Dix projets distingués par le Forum Netexplo, qui recense chaque année les dernières tendances de l’innovation, sont dévoilés aujourd’hui à Paris. Les prix seront remis début février.

Comment se repérer dans le déluge d’innovations qui caractérise la période actuelle ? L’essor des technologies numériques, l’engouement pour les start-up, la multiplication des incubateurs ou des Fab Lab, combinés à la montée en puissance des plates-formes de financement participatif (Kickstarter, Indiegogo…) font naître chaque jour des dizaines de nouveaux objets, concepts, logiciels ou services. Sans parler des centres de recherche, publics ou privés, qui, eux aussi, se chargent d’inventer le monde de demain. Dans cet immense réservoir, l’observatoire Netexplo sélectionne chaque année 100 innovations, dont 10 se voient remettre un grand prix.

Pour cela, ce cabinet basé à Paris s’appuie sur une vingtaine d’universités partenaires à travers le monde (HEC en France et au Canada, Stanford et Columbia aux Etats-Unis, KAIST en Corée du Sud, IIIT de Bangalore en Inde…). Cela permet de chercher les innovations au-delà de l’habituelle Silicon Valley, y compris en Amérique du Sud ou en Afrique.

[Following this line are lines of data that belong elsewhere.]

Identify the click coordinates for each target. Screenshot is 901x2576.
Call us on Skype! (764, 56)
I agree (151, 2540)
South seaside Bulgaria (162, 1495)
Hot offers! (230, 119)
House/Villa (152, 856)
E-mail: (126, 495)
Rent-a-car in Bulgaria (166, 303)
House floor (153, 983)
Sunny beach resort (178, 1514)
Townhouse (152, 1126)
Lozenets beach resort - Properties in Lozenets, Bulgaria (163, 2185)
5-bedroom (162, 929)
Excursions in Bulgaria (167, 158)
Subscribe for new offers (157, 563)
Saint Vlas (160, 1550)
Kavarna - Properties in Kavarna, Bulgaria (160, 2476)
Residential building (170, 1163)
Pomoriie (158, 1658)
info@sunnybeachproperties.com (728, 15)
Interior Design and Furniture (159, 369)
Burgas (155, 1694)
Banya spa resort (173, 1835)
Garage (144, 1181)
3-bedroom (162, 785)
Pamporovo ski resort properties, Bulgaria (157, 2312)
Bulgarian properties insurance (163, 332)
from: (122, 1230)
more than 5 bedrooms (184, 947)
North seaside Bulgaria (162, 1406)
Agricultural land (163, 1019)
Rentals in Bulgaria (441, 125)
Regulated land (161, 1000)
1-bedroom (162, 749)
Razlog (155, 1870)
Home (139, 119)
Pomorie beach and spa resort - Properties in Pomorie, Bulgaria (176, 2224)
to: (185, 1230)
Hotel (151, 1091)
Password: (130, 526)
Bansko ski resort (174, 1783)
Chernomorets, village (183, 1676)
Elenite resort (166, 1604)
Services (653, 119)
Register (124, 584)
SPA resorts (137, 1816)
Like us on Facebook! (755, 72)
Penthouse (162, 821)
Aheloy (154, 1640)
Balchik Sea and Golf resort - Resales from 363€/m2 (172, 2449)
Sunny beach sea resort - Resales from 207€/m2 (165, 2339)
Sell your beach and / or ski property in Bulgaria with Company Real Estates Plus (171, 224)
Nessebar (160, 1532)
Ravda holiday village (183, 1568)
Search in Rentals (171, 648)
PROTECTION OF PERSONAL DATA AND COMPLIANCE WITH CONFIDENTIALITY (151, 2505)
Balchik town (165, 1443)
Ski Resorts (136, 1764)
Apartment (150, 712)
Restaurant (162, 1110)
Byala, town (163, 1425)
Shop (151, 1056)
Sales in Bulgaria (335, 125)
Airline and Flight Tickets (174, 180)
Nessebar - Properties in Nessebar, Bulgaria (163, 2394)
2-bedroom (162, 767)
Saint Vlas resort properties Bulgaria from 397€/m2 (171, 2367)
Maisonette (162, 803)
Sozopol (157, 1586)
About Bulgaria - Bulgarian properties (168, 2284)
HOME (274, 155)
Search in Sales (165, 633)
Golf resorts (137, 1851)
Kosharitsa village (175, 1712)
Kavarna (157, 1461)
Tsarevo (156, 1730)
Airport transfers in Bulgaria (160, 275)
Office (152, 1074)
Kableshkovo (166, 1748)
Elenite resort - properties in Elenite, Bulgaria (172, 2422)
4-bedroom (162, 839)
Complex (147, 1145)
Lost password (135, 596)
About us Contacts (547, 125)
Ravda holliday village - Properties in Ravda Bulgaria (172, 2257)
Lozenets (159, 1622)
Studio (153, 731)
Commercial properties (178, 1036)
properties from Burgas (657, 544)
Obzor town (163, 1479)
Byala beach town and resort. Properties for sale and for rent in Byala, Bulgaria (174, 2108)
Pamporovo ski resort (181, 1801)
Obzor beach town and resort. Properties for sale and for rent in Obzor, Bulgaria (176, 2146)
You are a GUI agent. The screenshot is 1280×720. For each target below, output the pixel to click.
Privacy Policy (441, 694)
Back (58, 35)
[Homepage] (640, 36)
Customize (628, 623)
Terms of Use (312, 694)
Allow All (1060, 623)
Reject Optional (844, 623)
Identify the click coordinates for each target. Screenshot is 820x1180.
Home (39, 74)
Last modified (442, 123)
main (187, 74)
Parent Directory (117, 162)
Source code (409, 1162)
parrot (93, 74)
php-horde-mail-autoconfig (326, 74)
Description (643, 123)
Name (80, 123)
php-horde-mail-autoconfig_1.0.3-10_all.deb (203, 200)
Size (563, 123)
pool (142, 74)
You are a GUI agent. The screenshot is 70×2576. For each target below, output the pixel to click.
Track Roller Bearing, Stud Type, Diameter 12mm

Au-delà d’une simple remise des prix, la sélection annuelle est aussi l’occasion de mettre l’accent sur plusieurs tendances émergentes de l’innovation. Si les éditions précédentes avaient souligné au fil des ans la montée en puissance des réseaux sociaux, des applications, des capteurs, des outils de modélisation ou des objets ­connectés, l’édition 2016 est marquée par les progrès de la biologie de synthèse, l’accélération des plates-formes sociales ou économiques, et par les avancées de la robotisation et de l’apprentissage automatique. « Sur les 100 projets retenus, environ 70 correspondent à l’une de ces trois grandes familles », explique Julien Lévy, professeur à HEC Paris, chargé chaque année de détecter et d’analyser les tendances émergentes.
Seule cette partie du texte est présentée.